Return each line of the records below in which the string "input" turns up.

----------------------------------------

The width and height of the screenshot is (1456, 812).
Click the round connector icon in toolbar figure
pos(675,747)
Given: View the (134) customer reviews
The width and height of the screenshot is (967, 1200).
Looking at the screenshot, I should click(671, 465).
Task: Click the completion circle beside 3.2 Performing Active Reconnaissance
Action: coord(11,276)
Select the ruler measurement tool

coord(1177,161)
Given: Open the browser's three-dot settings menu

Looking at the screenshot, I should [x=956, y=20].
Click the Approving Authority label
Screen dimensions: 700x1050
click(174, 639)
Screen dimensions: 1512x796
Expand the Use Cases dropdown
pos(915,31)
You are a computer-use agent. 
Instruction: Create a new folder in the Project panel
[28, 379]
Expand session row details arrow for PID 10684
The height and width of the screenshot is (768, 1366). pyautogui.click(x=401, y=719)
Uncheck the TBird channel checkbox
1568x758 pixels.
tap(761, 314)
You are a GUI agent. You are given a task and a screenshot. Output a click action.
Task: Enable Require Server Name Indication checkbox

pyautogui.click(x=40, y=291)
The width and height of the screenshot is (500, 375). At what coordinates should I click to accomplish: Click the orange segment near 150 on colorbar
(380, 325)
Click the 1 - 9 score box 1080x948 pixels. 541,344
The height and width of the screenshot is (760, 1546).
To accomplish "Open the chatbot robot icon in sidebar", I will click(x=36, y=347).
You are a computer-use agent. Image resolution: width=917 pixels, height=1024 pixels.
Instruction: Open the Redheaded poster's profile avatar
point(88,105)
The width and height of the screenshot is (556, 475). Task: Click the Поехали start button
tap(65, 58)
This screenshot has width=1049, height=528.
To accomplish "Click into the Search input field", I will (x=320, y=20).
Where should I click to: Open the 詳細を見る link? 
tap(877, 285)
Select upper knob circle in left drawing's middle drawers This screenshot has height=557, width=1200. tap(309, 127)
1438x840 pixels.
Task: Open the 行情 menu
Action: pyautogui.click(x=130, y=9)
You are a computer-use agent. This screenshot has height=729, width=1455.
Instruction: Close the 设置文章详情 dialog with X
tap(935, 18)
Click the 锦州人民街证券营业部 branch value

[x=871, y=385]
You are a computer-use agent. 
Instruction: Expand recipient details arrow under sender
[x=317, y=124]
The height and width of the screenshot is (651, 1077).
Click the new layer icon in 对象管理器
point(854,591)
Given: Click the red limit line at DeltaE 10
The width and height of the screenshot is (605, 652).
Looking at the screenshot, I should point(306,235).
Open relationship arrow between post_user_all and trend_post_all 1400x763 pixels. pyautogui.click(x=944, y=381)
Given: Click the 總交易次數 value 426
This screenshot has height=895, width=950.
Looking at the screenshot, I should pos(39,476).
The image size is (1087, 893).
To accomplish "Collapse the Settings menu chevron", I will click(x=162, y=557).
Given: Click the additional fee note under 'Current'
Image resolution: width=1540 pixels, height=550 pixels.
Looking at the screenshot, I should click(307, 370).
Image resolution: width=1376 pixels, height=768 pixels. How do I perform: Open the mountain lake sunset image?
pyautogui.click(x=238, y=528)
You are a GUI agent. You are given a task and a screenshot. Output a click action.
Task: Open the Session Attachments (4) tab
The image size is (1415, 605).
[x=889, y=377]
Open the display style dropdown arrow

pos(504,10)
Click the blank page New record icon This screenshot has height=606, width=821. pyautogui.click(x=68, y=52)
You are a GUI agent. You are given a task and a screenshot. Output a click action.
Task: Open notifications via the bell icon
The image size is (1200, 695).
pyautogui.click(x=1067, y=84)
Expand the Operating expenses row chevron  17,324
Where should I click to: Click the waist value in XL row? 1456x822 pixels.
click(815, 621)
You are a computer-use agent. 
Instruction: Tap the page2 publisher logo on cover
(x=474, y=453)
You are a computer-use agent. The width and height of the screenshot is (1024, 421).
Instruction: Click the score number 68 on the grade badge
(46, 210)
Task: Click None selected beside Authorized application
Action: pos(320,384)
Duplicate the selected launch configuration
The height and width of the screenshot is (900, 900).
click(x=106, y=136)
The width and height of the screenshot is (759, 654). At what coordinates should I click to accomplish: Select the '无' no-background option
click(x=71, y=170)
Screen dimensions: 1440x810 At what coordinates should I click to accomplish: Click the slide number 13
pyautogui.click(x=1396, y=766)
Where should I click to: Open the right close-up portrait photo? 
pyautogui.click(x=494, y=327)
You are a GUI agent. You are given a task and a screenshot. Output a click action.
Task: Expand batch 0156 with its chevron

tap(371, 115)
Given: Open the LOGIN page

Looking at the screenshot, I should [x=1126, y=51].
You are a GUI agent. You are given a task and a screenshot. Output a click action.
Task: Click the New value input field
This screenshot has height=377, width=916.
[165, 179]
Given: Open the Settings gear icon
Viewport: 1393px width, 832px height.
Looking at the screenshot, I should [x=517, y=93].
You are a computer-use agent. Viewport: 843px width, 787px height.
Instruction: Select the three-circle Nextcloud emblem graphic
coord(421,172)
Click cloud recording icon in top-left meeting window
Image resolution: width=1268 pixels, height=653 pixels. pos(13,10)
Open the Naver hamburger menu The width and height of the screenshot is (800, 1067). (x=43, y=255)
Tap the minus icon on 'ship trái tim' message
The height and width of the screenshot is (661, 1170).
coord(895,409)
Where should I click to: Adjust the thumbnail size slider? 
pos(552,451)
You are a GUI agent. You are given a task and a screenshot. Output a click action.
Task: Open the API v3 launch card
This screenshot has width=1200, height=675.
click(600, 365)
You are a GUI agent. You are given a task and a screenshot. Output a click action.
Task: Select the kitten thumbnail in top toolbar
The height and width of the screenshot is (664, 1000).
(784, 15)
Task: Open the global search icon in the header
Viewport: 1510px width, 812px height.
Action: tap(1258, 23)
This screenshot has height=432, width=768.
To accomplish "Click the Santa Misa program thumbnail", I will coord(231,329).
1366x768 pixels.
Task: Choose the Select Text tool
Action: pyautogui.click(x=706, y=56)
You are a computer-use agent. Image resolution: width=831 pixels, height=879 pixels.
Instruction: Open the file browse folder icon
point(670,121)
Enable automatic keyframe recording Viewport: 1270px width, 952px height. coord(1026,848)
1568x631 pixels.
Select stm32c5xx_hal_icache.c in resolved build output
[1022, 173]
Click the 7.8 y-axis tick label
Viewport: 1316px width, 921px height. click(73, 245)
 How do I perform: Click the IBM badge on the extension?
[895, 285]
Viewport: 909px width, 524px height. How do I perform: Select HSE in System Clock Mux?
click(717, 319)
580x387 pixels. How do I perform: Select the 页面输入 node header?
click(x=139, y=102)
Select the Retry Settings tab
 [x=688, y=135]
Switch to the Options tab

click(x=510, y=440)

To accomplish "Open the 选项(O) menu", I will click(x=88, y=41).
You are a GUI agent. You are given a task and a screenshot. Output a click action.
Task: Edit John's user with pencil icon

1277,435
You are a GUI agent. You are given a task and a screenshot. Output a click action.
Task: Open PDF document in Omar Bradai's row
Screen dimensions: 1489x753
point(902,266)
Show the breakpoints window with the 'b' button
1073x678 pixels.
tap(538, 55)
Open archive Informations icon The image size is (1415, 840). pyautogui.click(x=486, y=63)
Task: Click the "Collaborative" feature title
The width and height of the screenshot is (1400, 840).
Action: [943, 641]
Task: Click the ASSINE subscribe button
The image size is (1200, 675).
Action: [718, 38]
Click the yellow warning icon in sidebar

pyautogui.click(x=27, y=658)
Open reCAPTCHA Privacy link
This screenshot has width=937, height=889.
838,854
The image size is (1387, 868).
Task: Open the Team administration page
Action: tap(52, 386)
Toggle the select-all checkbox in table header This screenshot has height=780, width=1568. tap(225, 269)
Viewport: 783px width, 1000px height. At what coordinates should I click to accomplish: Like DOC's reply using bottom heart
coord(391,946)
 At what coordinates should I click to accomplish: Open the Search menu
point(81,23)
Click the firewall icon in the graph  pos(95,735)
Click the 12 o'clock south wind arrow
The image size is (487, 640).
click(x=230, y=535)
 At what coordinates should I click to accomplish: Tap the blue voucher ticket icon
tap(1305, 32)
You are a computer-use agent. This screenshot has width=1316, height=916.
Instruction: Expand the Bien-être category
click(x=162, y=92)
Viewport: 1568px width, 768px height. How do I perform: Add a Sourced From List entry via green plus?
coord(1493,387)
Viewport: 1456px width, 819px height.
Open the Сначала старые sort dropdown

----------------------------------------

_WRITTEN ANSWER_:
To accomplish "Click into the Search input field", I will (x=320, y=20).
Task: Click the New value input field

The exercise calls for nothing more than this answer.